Welding Bead Inspection Using Shape Normalization and Multi-AI Detection
Find Innovative SolutionsGenerate Solutions
Solution Overview
Problem
Existing bead appearance inspection devices struggle to accurately detect welding defects in welding beads with diverse shapes, due to differences in the actual shape of the welding bead and the shape specified by point group data, leading to reduced detection accuracy.
Innovation Solution
A bead appearance inspection device equipped with k types of artificial intelligence, which performs preprocessing to convert the shape of the welding bead into a predetermined shape, such as linear, and uses these AI types to inspect and determine the presence or absence of welding defects based on processed input data.

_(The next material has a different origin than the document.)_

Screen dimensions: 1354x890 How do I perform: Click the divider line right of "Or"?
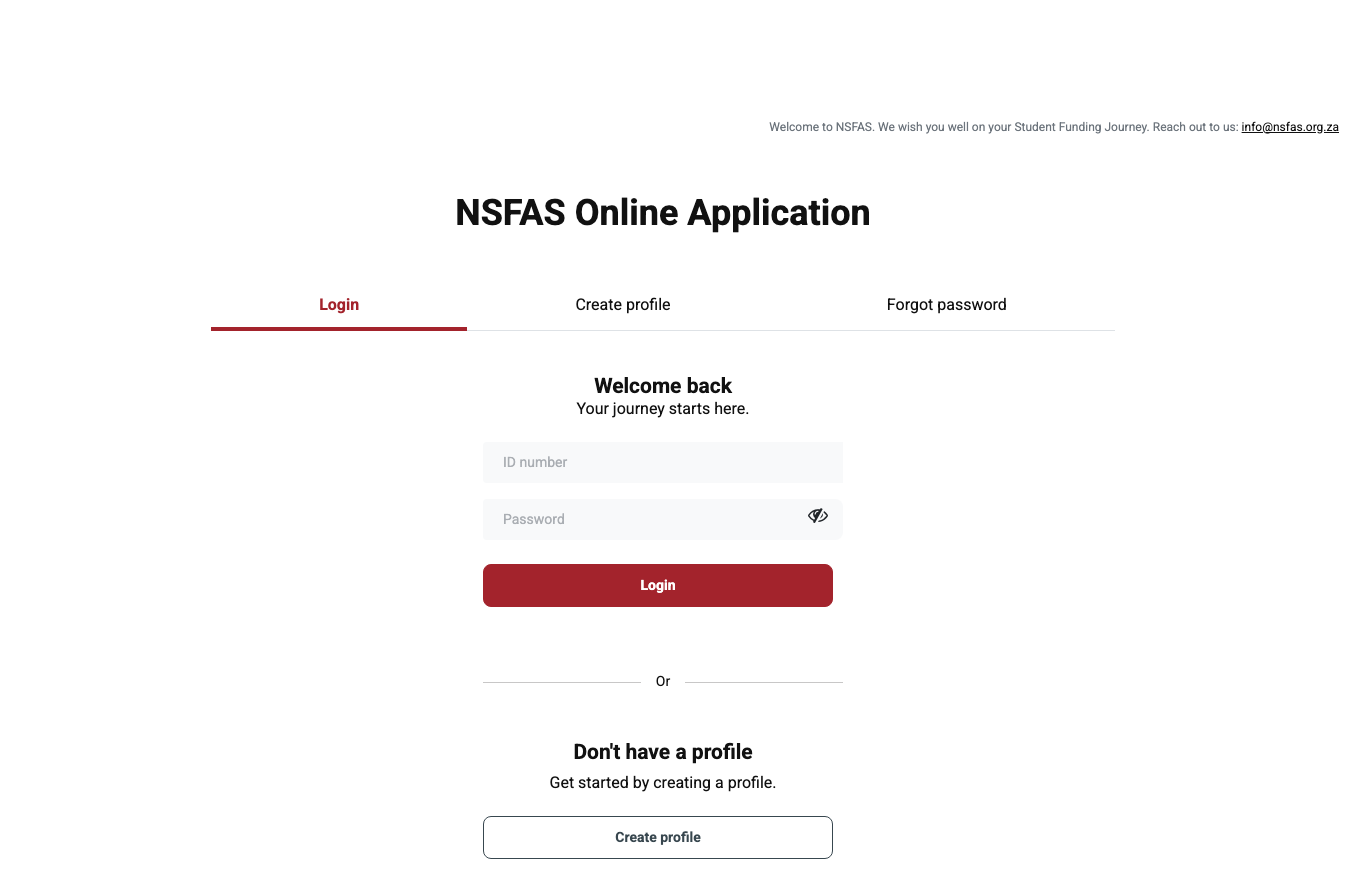coord(764,683)
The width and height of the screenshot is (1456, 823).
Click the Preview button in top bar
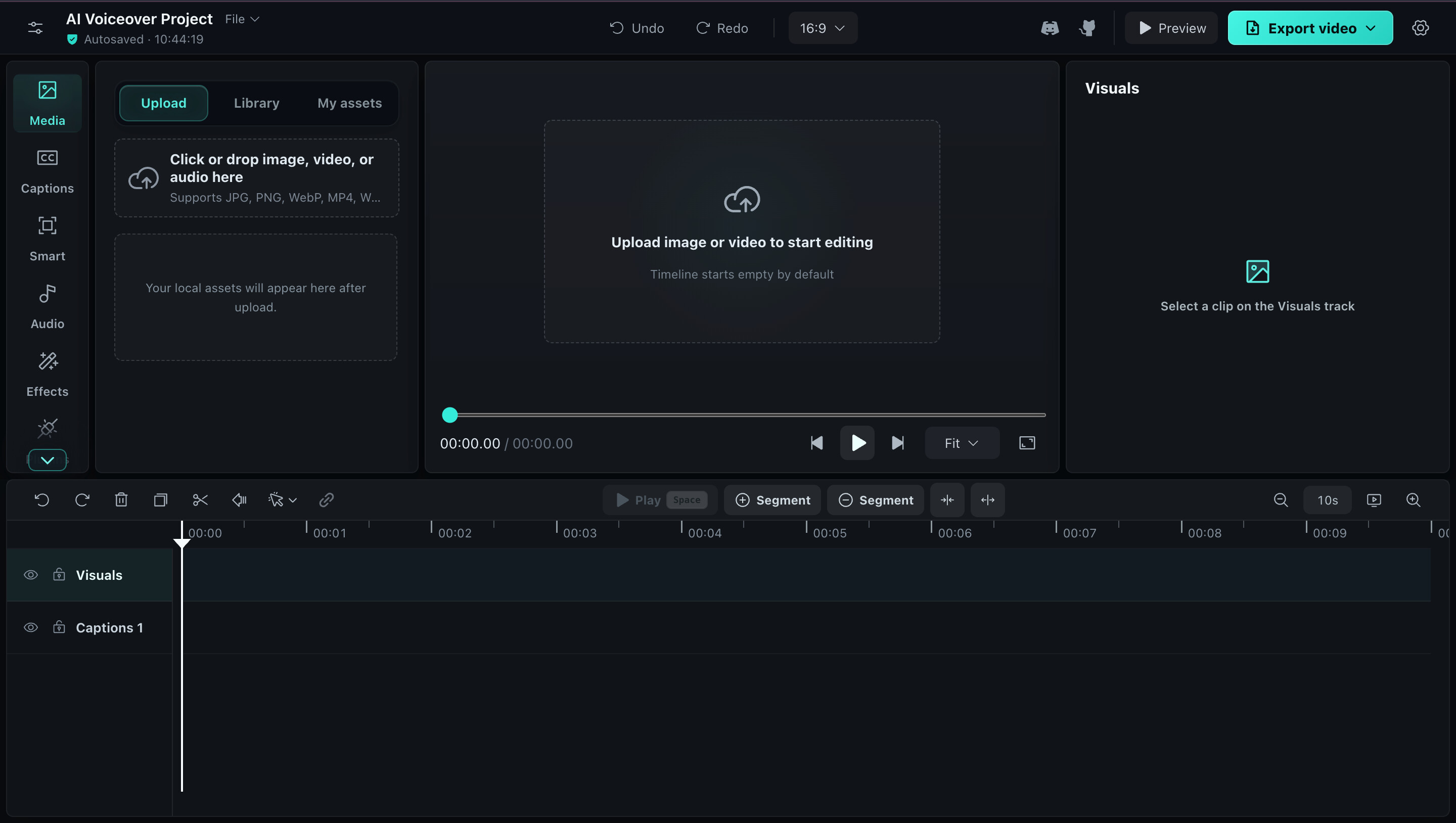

Engineering Contradictions & Design Principles
Engineering Contradiction Analysis
1Measurement precision
If traditional point group data-based inspection methods are used, then the inspection process is simple, but detection accuracy decreases for welding beads with diverse shapes
Solution Approach 1:
The patent applies preliminary action by performing preprocessing on input data to convert welding beads of diverse shapes into a predetermined standard shape before inspection. This preprocessing step standardizes the data representation, ensuring that subsequent AI inspection processes operate on uniform data structures, thereby improving detection accuracy without requiring complex shape-specific inspection algorithms for each welding bead variation.
Solution Approach 2:
The patent employs parameter changes by transforming the shape parameters of welding beads through preprocessing operations. The input data representing various welding bead shapes is converted into a standardized shape with consistent geometric parameters, allowing the AI inspection system to focus on defect detection rather than adapting to shape variations, thus improving measurement precision.
2Measurement precision
If multiple AI types are equipped for inspection, then detection accuracy improves, but device complexity increases
Solution Approach 1:
The patent applies universality by developing a single AI inspection system that can handle multiple types of welding defects across diverse welding bead shapes. Through the preprocessing step that standardizes all welding bead shapes into a predetermined form, the AI system achieves multi-functionality, capable of inspecting various defect types without requiring separate specialized systems for each welding bead configuration.
Solution Approach 2:
By performing preprocessing to convert diverse welding bead shapes into a standard predetermined shape before AI inspection, the system eliminates the need for multiple shape-specific AI models. This preliminary standardization action allows a single AI system to universally inspect all welding beads regardless of their original shape variations, improving detection accuracy while avoiding the complexity of maintaining multiple AI systems.
3Measurement precision
If preprocessing is performed to convert shape, then AI inspection accuracy improves, but processing time increases
Solution Approach 1:
The patent applies preliminary action by performing shape conversion preprocessing before the AI inspection process. This preprocessing step converts welding beads of diverse shapes into a predetermined standard shape, enabling the AI system to operate more efficiently on standardized data. The time investment in preprocessing is offset by the improved efficiency and accuracy of the subsequent AI inspection, reducing the need for repeated inspections or complex shape-specific processing.
Solution Approach 2:
The preprocessing operation changes the geometric parameters of welding bead representations into a standardized form. This parameter transformation improves AI inspection accuracy by providing consistent input data structures, and the efficient implementation of these parameter changes minimizes the time penalty, achieving a favorable balance between processing time and inspection accuracy.
Data Source
AI summary
A bead appearance inspection device includes an input unit configured to enter input data related to a welding bead of a workpiece produced by welding, a preprocessing unit configured to perform a preprocessing of converting a shape of the welding bead into a predetermined shape on the input data, and k inspection determination units, where k is an integer of 1 or more, that are equipped with k types of artificial intelligence and that are configured to inspect and determine presence or absence of a welding defect of the welding bead based on processings of the k types of artificial intelligence targeting input data on which the preprocessing is performed.